Usia remaja, kalau sudah diterpa rasa cinta, bablas. Sudah makan atau belum hari ini, tidak penting, yang penting bisa melihat doi satu hari saja sudah cukup. Apalagi kalau sudah galau, haduh, keluar semua kata-kata galau di statusnya. Eh, seperti saya dulu, dong?Â
Kurang tahu "sumbernya" dari mana, yang jelas waktu itu saya merasa ada yang kurang kalau tidak menulis apa yang saya rasakan. Mungkin ini lah awalnya saya menulis: pengalaman jatuh cinta dan rasa sakitnya.
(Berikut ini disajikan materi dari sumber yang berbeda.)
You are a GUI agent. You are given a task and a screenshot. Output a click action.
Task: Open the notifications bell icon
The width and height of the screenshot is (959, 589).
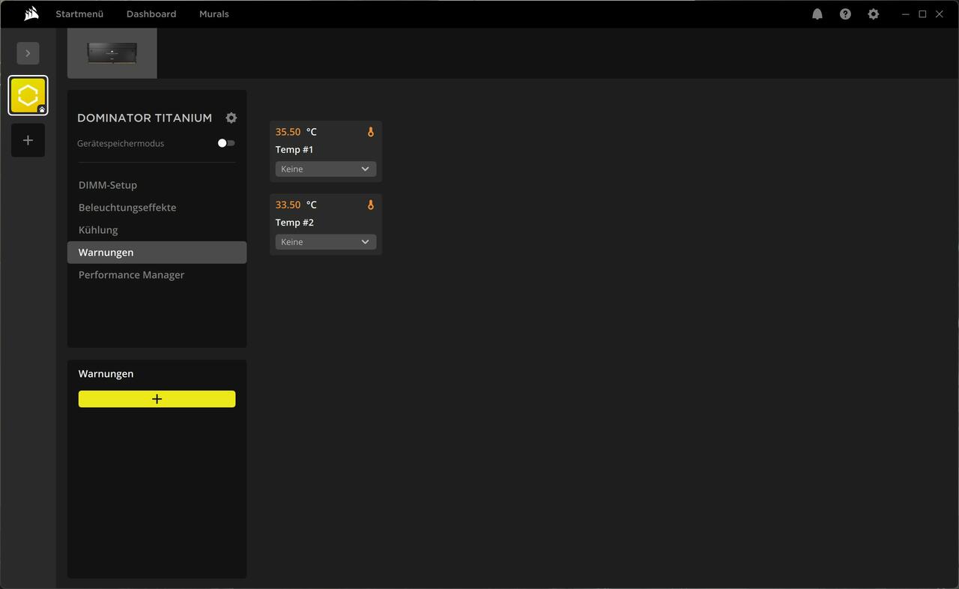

Oh iya, status saya ini hanya untuk saya sendiri. Ya... zaman dulu saya masih malu-malu, takut dikira alay (walaupun sebenarnya memang alay). Saya juga tidak merasa perlu tulisan saya ini dibaca banyak orang, hanya untuk membebaskan rasa sesak diri sendiri.Â
Saya sadar, rasa sesak itu adalah teman perjalanan hidup manusia. Kita akan selalu merasakannya sampai nanti kita tua. Tak hanya sesak, tapi emosi-emosi yang lain seperti bahagia, kecewa, disayangi, puas, dan lain-lain. Sehingga pasti akan selalu ada inspirasi tulisan di hidup ini.
Belajar Konsisten
Saat saya menginjak jenjang SMA di sebuah sekolah yang baru berdiri (waktu itu tahun 2018, saya adalah angkatan pertama), saya menyadari bahwa kesempatan ini merupakan momen penting yang perlu diabadikan.
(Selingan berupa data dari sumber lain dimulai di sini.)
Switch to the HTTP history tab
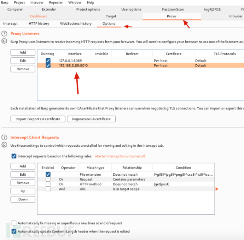39,24
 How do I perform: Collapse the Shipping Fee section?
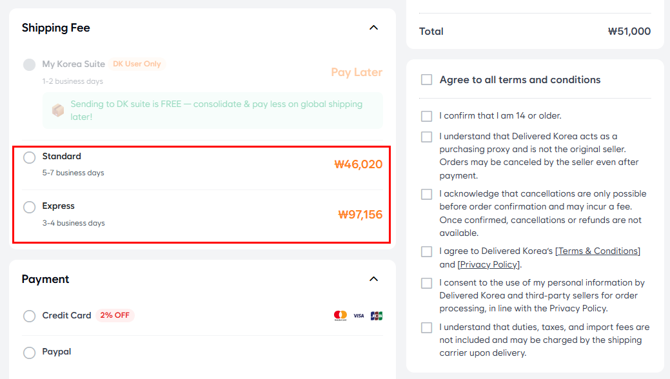click(373, 28)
Jarang-jarang loh ada yang mendapat kesempatan bersekolah di boarding school (sekolah berasrama) baru dan bergengsi. Terbesit pikiran untuk menulis karena bagi saya satu-satunya yang dapat mengabadikan pengalaman dengan presisi kala itu adalah melalui tulisan. Saya akhirnya bertekad menulis setiap hari di buku diary yang saya namai Journey.Â
Gaya tulisan yang saya pilih adalah sajak. Kejadian satu hari dirangkum menjadi sebuah sajak, syukur -syukur bisa melahirkan dua atau bahkan tiga.
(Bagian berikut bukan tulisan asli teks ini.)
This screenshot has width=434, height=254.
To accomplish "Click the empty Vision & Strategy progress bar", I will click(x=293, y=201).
Ternyata, menulis tiap hari tidak semudah itu kawan. Di samping kesibukan bersekolah setiap hari, kewajiban berasrama, dan mengerjakan tugas harian, saya masih harus meluangkan waktu untuk buku notes ini.Â
Sebenarnya cukup ringan, materi yang ditulis hanya seputar kegiatan satu hari, tetapi merangkai kata-kata yang lebih puitis sungguh menguras tenaga. Pernah waktu itu, saya menunda 1 minggu. Akhirnya jadi terbebani sendiri. Mau tidak mau ya tetap harus menulis karena itu sudah menjadi komitmen awal.